In light of the current pecuniary conjuncture and the widespread negative impact it is having upon the global economy, along with much lower oil prices and the adverse exterior exchange impinging of a stronger U.S. dollar, we give attention to ongoing faint operating results in many industrials businesses.

However, many governments throughout the earth are planning substantial stimulus efforts. With these initiatives focusing mostly on firmer financial markets and considerable levels of infrastructure expenditure, we think the greatest beneficiaries will be the companies that put up to sale construction equipment (charge of construction and farm machinery, and weighty trucks) and, in sure cases, industrial machinery and building products.

INFORMATION TECHNOLOGY

We have a cautious view of the technology sector given the generally received U.S. recession and immense global household uncertainties.

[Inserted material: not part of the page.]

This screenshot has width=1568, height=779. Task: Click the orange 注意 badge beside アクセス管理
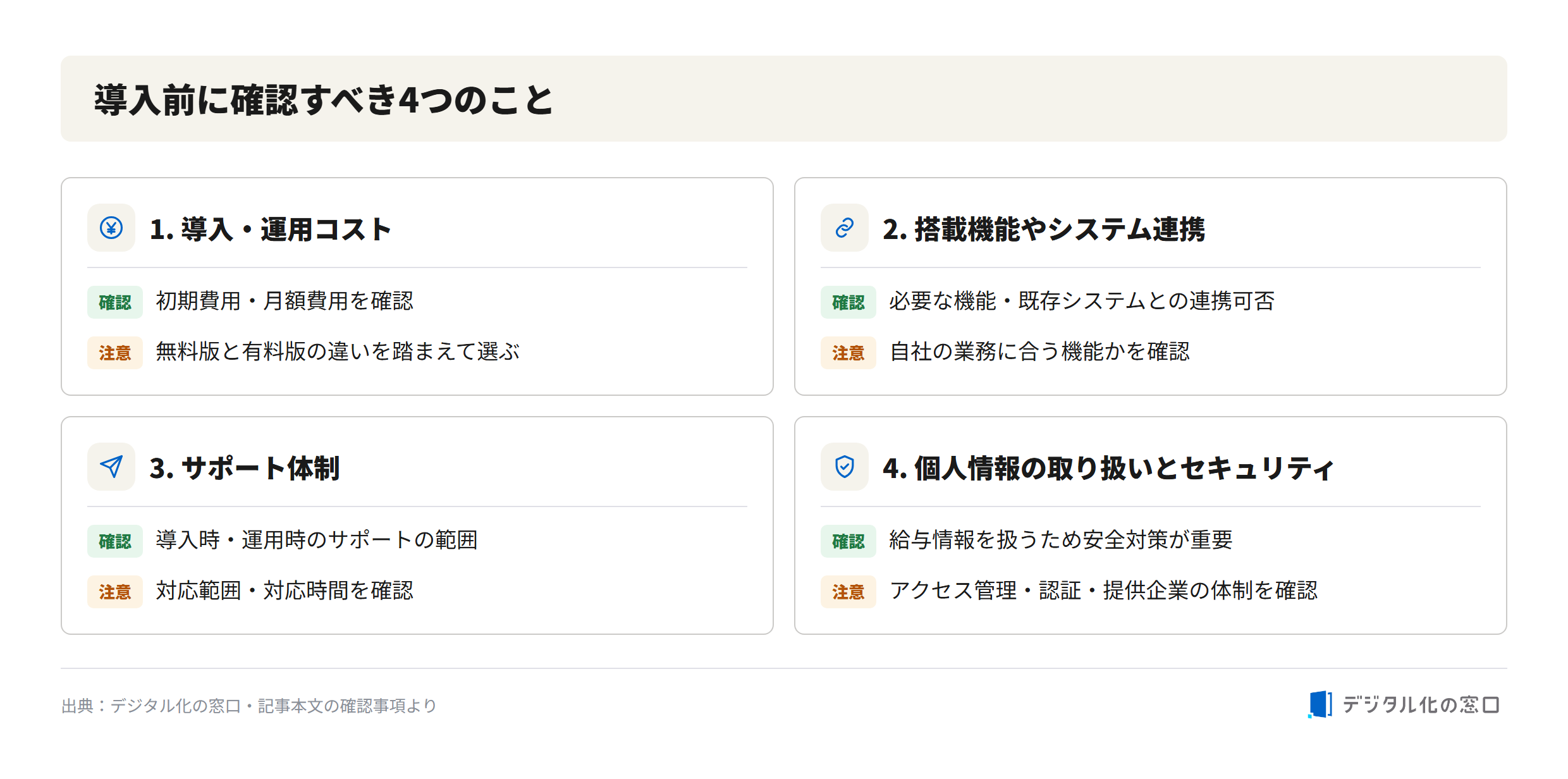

We think a decline in semiconductor sales coupled with largely fixed-cost operating structures will hurt 2009 profitability and earnings. As a result of this and an oversupply of chips, we expect equipment spending to decline 25% to 35% in 2009.

We also mark a challenging environment for hardware, and project that global PC unit shipments will ascend only 4% in 2009. For IT service companies, we look forward to slower revenue growth. We think demand for trade process outsourcing will become greater as clients cut costs. Lower turnover and easing wage pressure should assist offshore outsourcers.

MATERIALS

We expect the sink in the housing market to continue, which should wish every conflicting collision on demand and pricing for timber products. Similarly, paper packaging companies, suffering from a weak economy and lack of available credit, should see lower demand for corrugated packaging.

In the chemicals industry, we look forward to lower chemical product prices and a focus on reducing inventories and purchases with end-market demand slowing. A slowing U.S. economy is likely to pass to diminish domestic steel shipment volumes, higher imports, lower steel prices, and lower earnings in 2009.

TELECOMMUNICATIONS SERVICES

We are positive on the telecom services industry, since we expect the carriers, through broadband produce and cost savings, to generate strong lax cash flow to support dividends. We contend that bundled telecom services and, in particular, wireless will remain core to consumers, serving as a driver for the largest integrated telecom companies.

We believe that cash flows at independent wireless service providers in developed countries will subsist stable, but they could look margin influence, as emulation continues to intensify through price cuts, incentives, and handset subsidies.

Increased voice and data traffic, due to demand for new smartphones and unlimited packages, should spur growth for wireless tower providers.

UTILITIES

We wait for utility stocks to move in line by the broader market in 2009. We believe an above-average share yield for the S&P 500 utility stocks looks favorable. However, with the credit markets tense, many utilities have deferred some of their infrastructure expansion projects, and we expect to see capital expenditures for electric utilities reduced by more than 10%.

We see increasing profits for the electric and gas utilities from reprove increases, population growth, expanded electric and gas transmission operations, and higher wholesale power margins (as expiring sway contracts were renewed at higher prices), in some degree offset by dint of. uncollectible accounts and subside per-customer consumption.